[BEGIN SUPPLIED MATERIAL]

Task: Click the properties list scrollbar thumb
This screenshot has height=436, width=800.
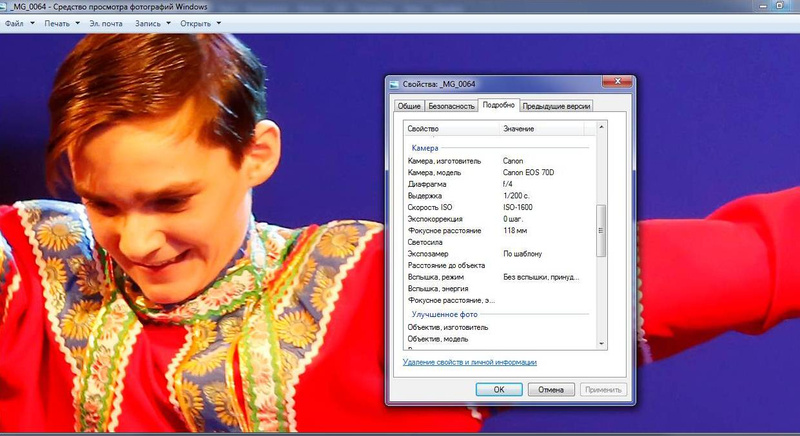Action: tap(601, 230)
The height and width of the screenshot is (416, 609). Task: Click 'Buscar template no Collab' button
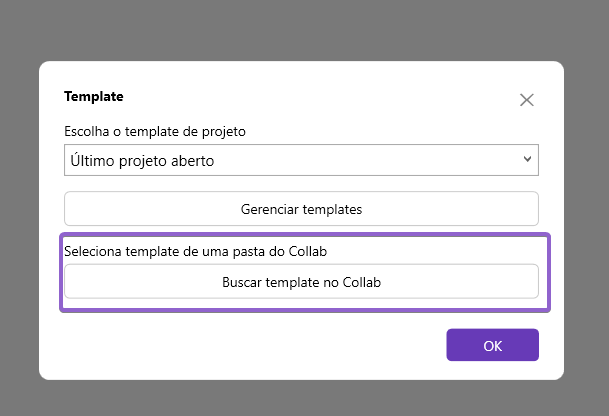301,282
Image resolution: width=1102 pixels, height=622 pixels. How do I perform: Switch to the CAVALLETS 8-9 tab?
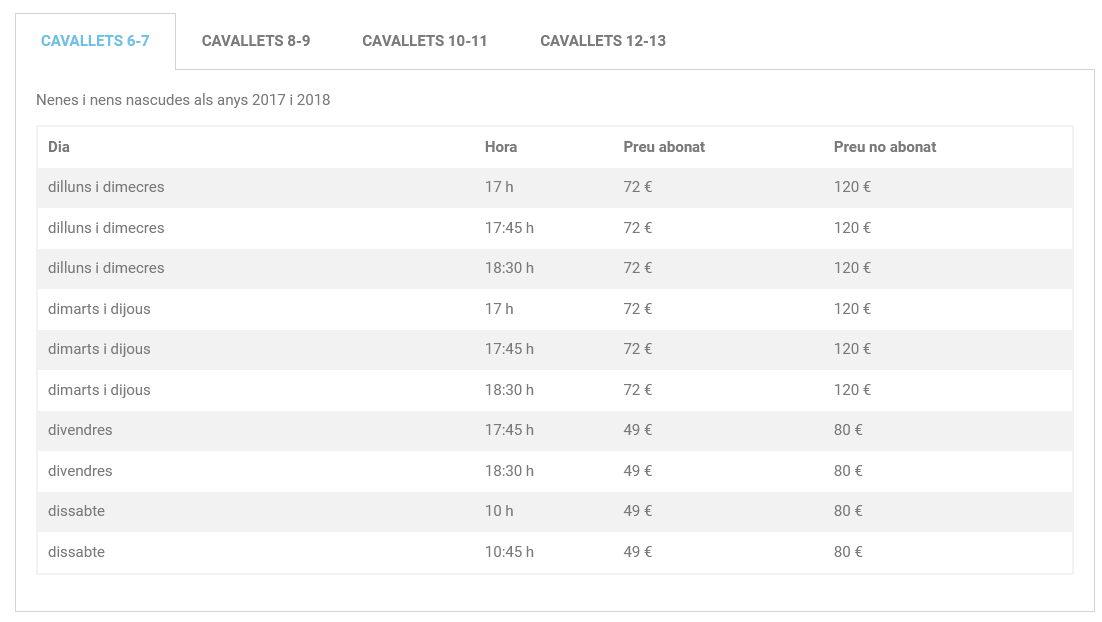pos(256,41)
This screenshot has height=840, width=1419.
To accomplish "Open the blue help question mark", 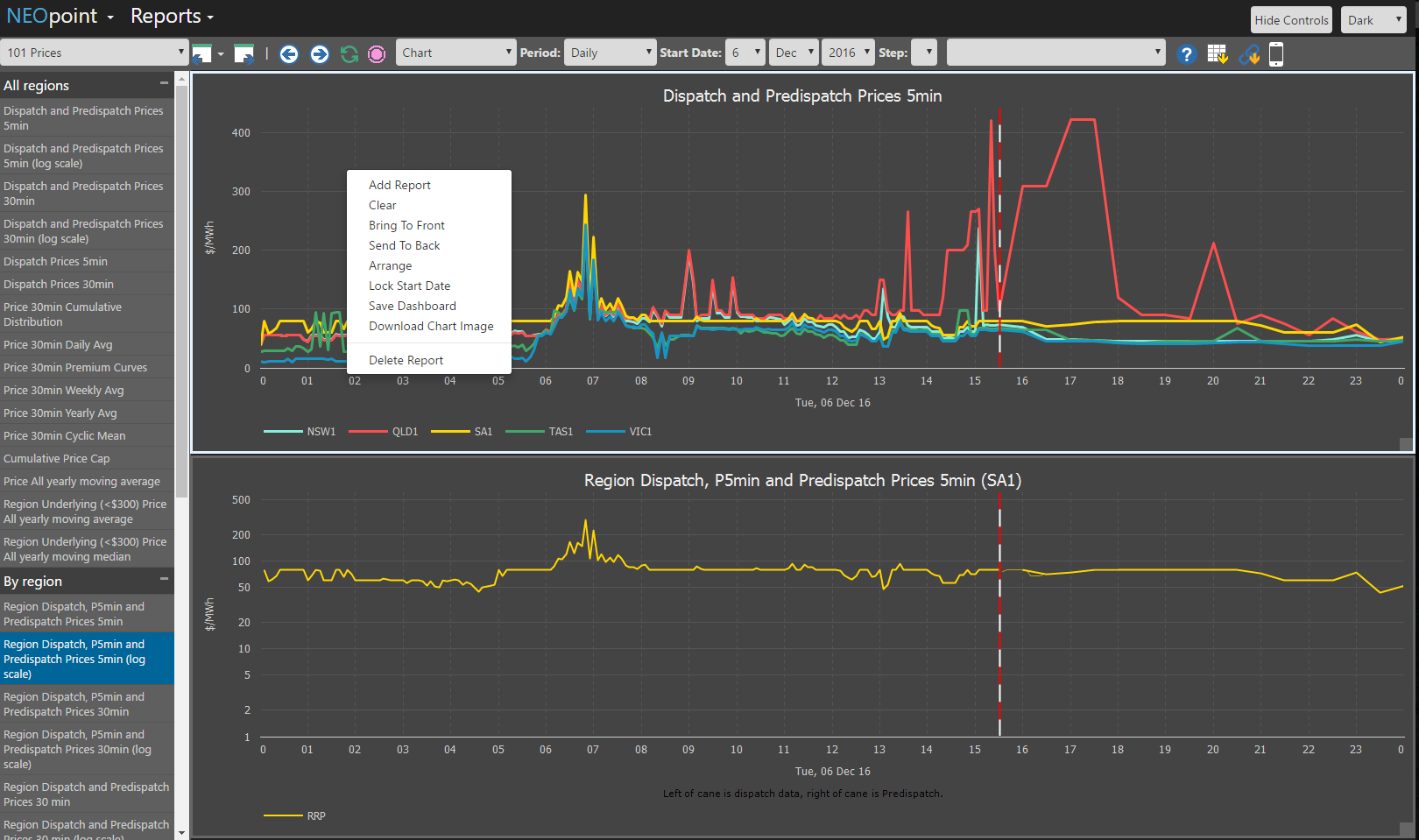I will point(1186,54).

[END SUPPLIED MATERIAL]

### PROBLEM TO SOLVE
Please extract every line of the records above that contains the string "height". Case counts.

### RESULT OF THIS EXERCISE
This screenshot has height=436, width=800.
The height and width of the screenshot is (416, 609). Task: Click 'Buscar template no Collab' button
Image resolution: width=1102 pixels, height=622 pixels. How do I perform: Switch to the CAVALLETS 8-9 tab?
This screenshot has height=840, width=1419.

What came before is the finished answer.